Fingers snared his lips shut. “Listen well,” it said, grip firm but fair. “You may find solace in these words.”
“There comes a point in time where the perks of immortality run their course. When you become so bored of being bored, you find amusement in everything, but never the joy.”
Ulick’s focus sharpened with supernatural clarity. Each word ringing like a church bell brought to the ground floor.
“Ego death worked for a time, but curiosity always leads us to crack the shell of what was – no matter how hard the past begged. Eventually, the thought of making another I go through eternity became too disgusting a burden to bear,” it said, before pausing – passing him the impression of pacing.
“See, regret is easy to carry – it just whispers what could have been and the hope of lost opportunity. Guilt is that, but it eats you from the inside out. Until you find yourself lying awake at night reaching for a trigger to pull because there is nothing you can do to fix it.”
It curled over, brushing a hand through his hair with the tender care of a lover resigned to a sinful desire. “In truth, I want to die,” it whispered. “And our selfish desire for selfless abstinence another’s inclusion has passed.”
A soft press of serene screaming bundled in mossed stone rolled across his forehead. It tingled, sending a shock through the system like a fly crawling up your nose. Ulick’s face felt flush, sickly heated as though a fireplace was mere seconds from burning his lips. It crawled in, a vomit-impulse went down his throat, swimming through melted snot. Like a cold glass of water sapping heat from its steaming-neighbour, sorrow transfused into his stomach. It was the kind of sadness that made each breath hot with the threat of tears.
“You will doubt, and take these works as manipulation,” it said, voice a peach-sweet tea marred with the croak of a twice-quit smoker. “But I am so fucking sorry.”

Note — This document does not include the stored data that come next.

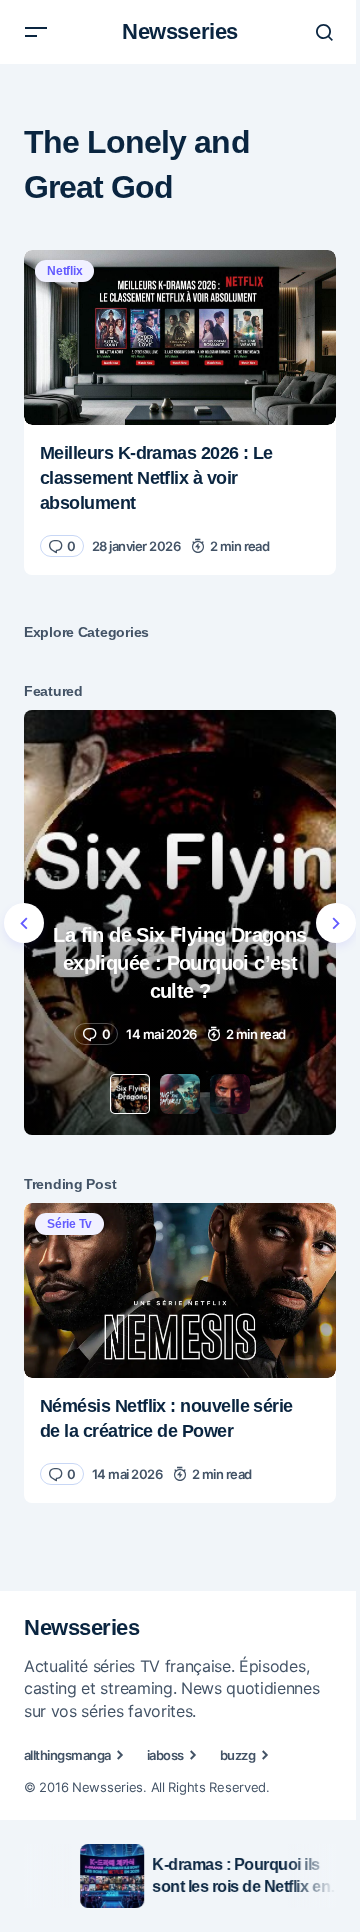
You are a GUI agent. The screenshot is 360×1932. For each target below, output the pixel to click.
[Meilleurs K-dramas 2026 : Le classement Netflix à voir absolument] (180, 338)
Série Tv (69, 1224)
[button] (36, 32)
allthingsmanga (67, 1755)
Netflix (64, 271)
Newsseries (180, 31)
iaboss (165, 1755)
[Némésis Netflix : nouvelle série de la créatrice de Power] (180, 1291)
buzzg (237, 1755)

A struck, mattress spring drone heralded a sloped tug of vertigo. Strength fled Ulick’s limbs, dropping resistance from his martyr-passioned grip. It turned inwards, past the liver and lungs – torrenting into his heart. It thundered. Racing towards a heart attack, it pumped like a swelling storm of screeching cicadas. The noise – or was it the pressure? It trickled past his ears and eyes, beading in little red drops. Ulick tried to scream, the expression of pain trapped between unmoving vocal cords.
At once, it stopped.
In those calm, surreal moments of nothing, he languished. Relaxing back into comfort thought lost, anticipation grew. A building tension behind the nose, a pressure in the chest that grew crushing. It ripped through, not through the nose, but between the ribs. Prying them open like thin, aluminium bars, it escaped. That vital organ flew, blasting through clenched muscles like a hard-fought climax.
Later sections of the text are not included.